An unauthorized immigrant named “Alexander,” an electrician and subcontractor who’s been in the commercial real estate industry for 12 years, echoes Garza’s concerns. He adds that the Texas political climate, including the state’s’ new “sanctuary cities” ban, has also impacted the workforce. “A lot of people here have decided to go to other states, ones that are more liberal,” he says. “They’re scared of being detained while they’re working, or being transported from their homes … or from work.”

According to a recent CBRE report, there was a nearly 12 percent increase in national construction costs between 2011 and 2016. Scott Beck, CEO of Dallas-based Beck Ventures, says one element in the increase—the cost of labor—has gone up because the demand exceeds the supply. Though an increase in material costs also contributes to construction cost inflation, he says, materials can be dealt with, usually by producing more or paying more.
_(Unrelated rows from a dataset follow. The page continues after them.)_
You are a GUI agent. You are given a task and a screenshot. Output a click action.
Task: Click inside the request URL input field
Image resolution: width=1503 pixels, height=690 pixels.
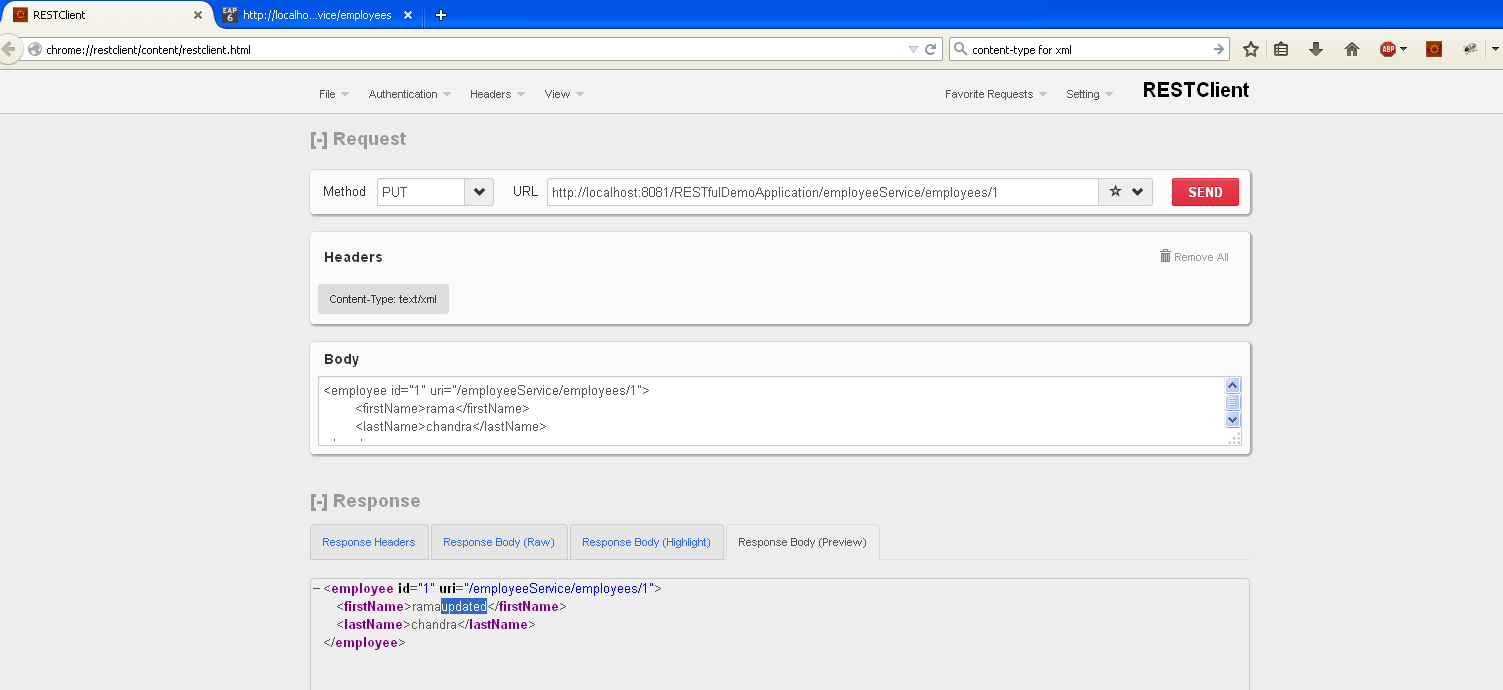[x=820, y=191]
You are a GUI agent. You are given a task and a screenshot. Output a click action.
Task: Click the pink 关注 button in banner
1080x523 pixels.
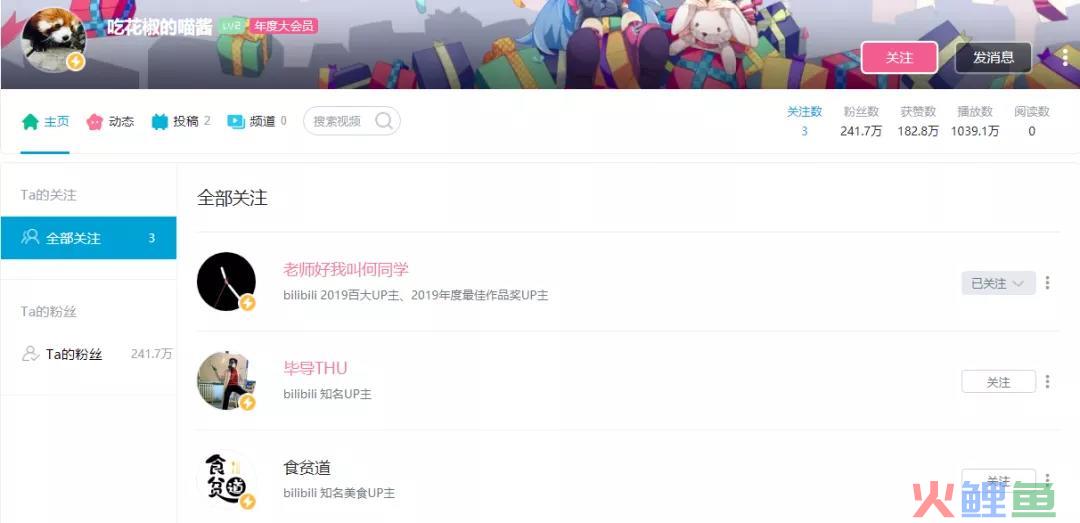[x=899, y=58]
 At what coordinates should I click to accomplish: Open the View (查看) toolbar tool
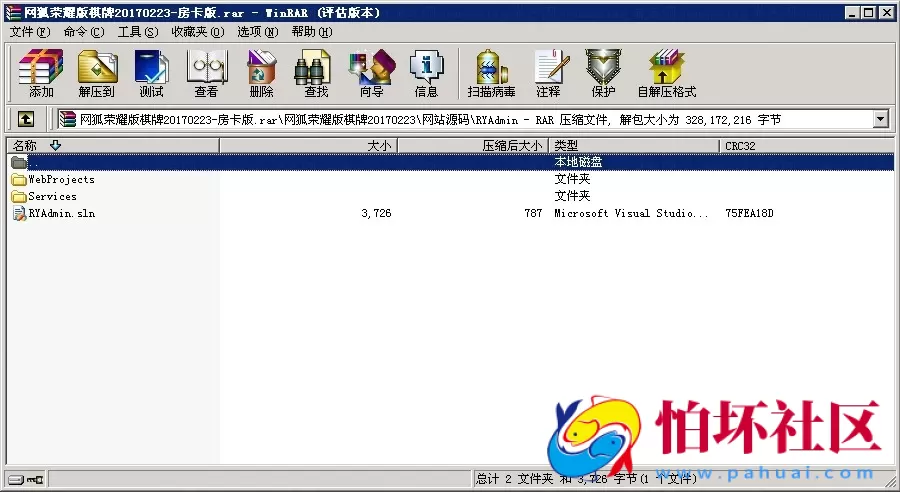point(206,73)
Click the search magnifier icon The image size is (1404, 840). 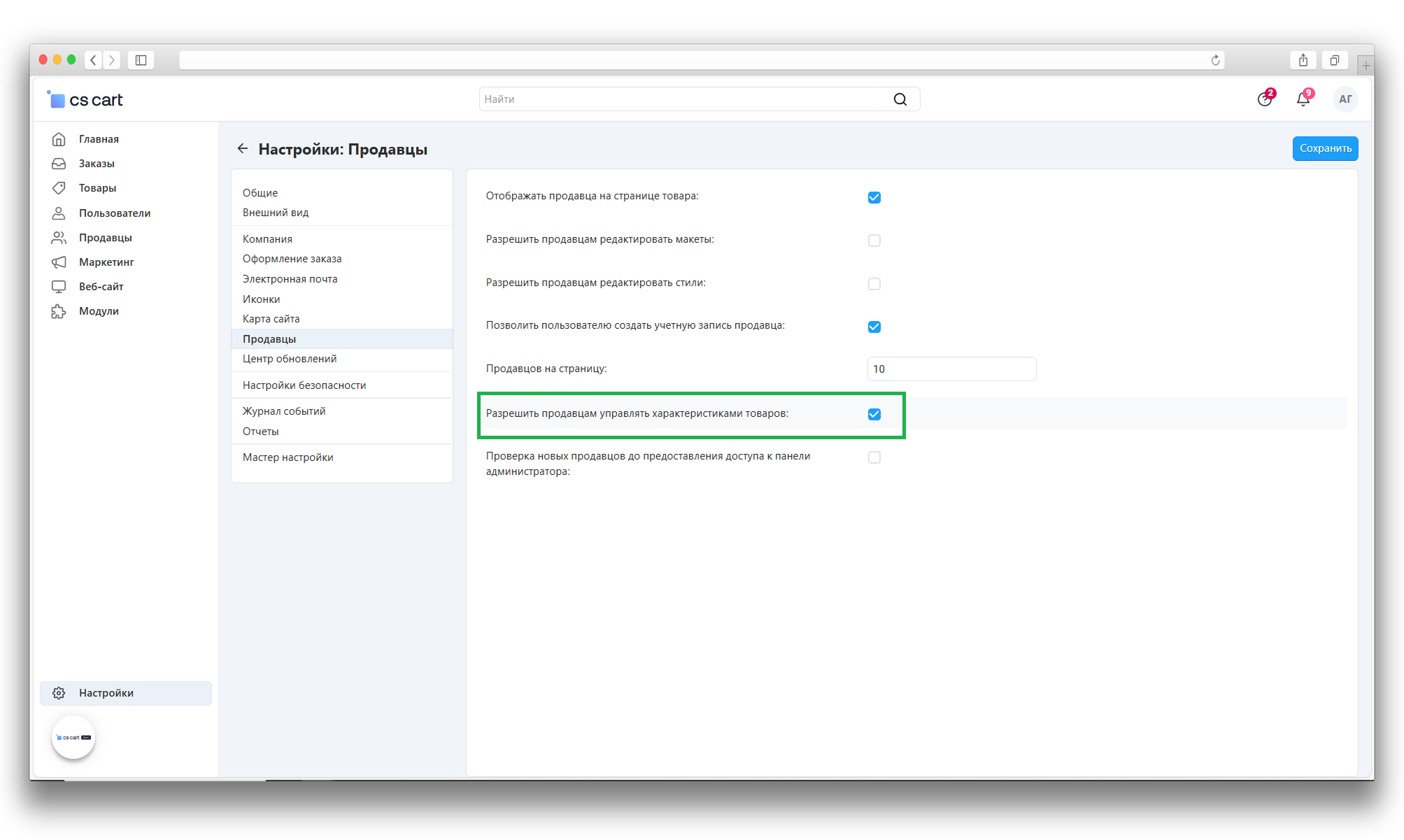coord(900,99)
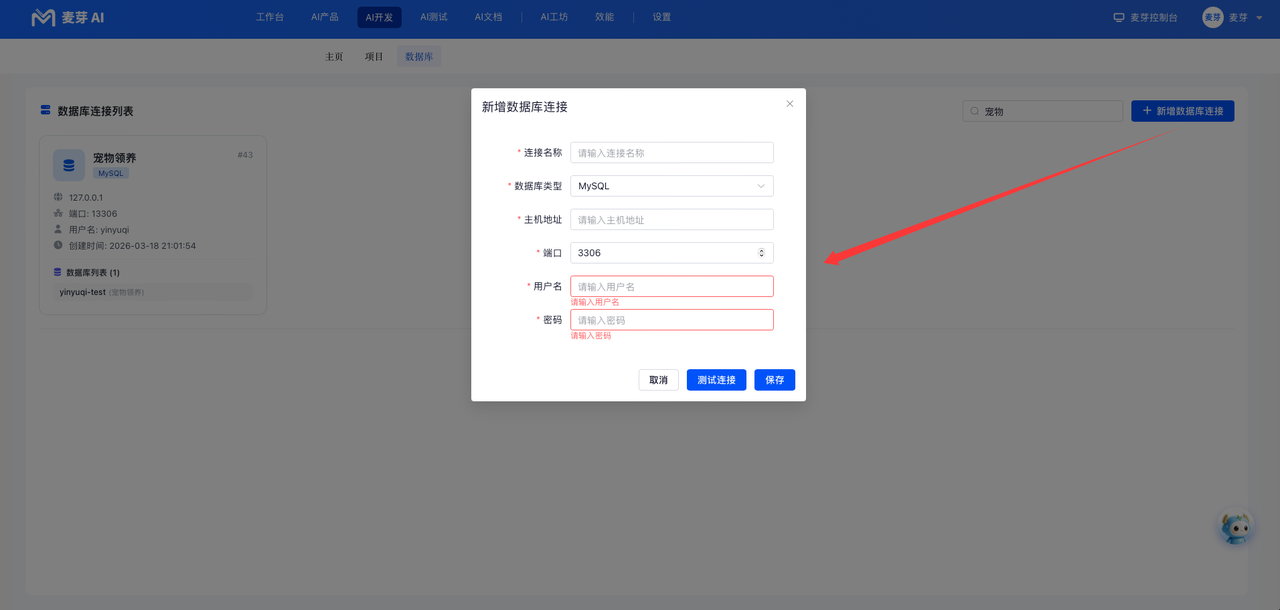Open the 项目 tab
The image size is (1280, 610).
374,57
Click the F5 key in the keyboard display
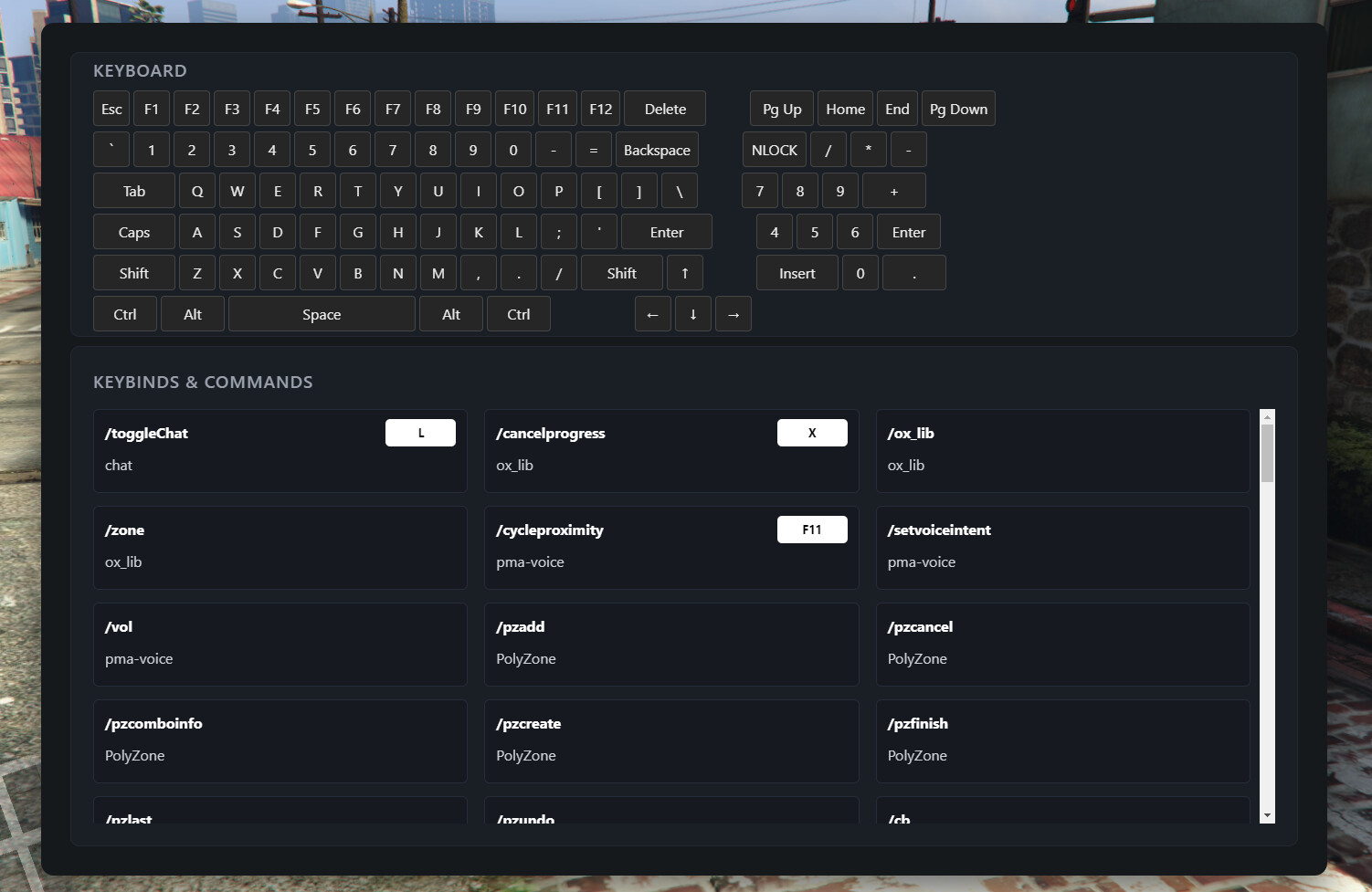Image resolution: width=1372 pixels, height=892 pixels. click(x=311, y=108)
“But with labor, there’s only a certain amount of actual workforce,” Beck says. “And a lot of it in construction is not just a person digging a ditch. It’s an actual person that has a skillset.” With a finite amount of labor, some contractors have begun “stealing” workers off other jobs, Beck says. They offer to pay workers one-and-a-half times what they’re already making, in exchange for showing up to the new contractor’s project the next day to meet a deadline.

Beck says that companies like Beck Ventures, which has been in business for 46 years, are somewhat less sensitive to labor-expense increases overall, because they’ve built good relationships with specific workers over time. But he says that for a huge project like its multibillion-dollar Dallas Midtown development, which will require a very large construction crew, Beck Ventures could encounter the same problems as everyone else. A number of workers who will be needed “have no allegiance to me more than they have to somebody else,” Beck says.

Nancy Hernandez is a freelance writer in Dallas.